- Home
- Leanne Banks
Expecting the Boss’s Baby Page 3
Expecting the Boss’s Baby Read online
Page 3
“Your mother already suspects something,” Michael said. “She said you looked pale.”
Kate squeezed her forehead. “Oh, no. I knew this would happen,” she wailed, then lowered her voice. “I can’t hide anything from her. I always suspected she had X-ray vision when it came to me. I can’t tell them. It will hurt them terribly.”
“You’ll have to tell them sometime,” he said with a shrug that indicated he truly didn’t comprehend her situation.
“Sometime doesn’t have to be now.”
“What if you were married?” he asked in a tone entirely too intuitive.
“Oh, don’t even go there.” Kate knew her mother had been planning her wedding since before she was born. If Betty Adams could have done things her way, she would have arranged a marriage between Kate and the boy down the street who’d become a dentist, had them move next door and start a family right away. Kate shook her head and stood. “I refuse to compound my bad judgment by making another decision with long-term consequences.”
“Bad judgment?” he said, slowly rising to tower over her.
“By falling for—” She broke off. “By falling into bed with you. You need to leave.”
“Kate,” Michael said, taking her arm.
Her heart tripped, unsettling her, confusing her. She pulled her arm away. “You’ve barely looked me in the eye for two months. Why are you touching me now?”
He paused a half beat, his gaze trapping hers with a power that rocked her. “Circumstances are different now.”
Not different enough, she thought, remembering how he had shattered her hopes to smithereens just weeks ago.
“Kate, you know me better than just about anyone.”
She licked her dry lips and feigned a careless shrug. “So?”
“So you know I get what I want,” he told her, and his eyes might as well have nailed her to the bathroom wall.
Her stomach sank. Kate had seen that look of determination on Michael’s face before, but it had always been about business. Now it was about her, yet not about her. It was about the baby. Hearing footsteps, she felt another sliver of panic and it gave her an urge to argue a rain check. She flung open the door and raced out to greet her mother in the hallway. “Mom, Michael was just leaving and wanted to say good-bye,” she continued without breathing. Maybe if she talked fast, no one would ask questions. “Do you think Dad would mind moving the motor home?”

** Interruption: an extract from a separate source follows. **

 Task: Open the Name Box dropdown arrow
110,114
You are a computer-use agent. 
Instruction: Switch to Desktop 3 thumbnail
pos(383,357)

Kate tossed a quick glance at Michael and saw him watching her the same way a very clever tiger watches his prey. Her pulse picked up.
“It was nice meeting you, Mrs. Adams. I look forward to seeing you again,” he continued, letting Kate know her reprieve was temporary. “We’ll talk soon, Kate.”
“Bye,” she said, biting her lip as she watched him leave.
“I think he might like you, Katie,” her mother said, ever hopeful.
Kate shook her head.
“He couldn’t take his eyes off you,” her mother said. “A man like that, he might make a good husband.”
Kate bit back a dozen corrections and squeezed her mother instead. “Mother, you say every man can’t take his eyes off me. You just want me married,” she teased lightly, but her heart felt heavy.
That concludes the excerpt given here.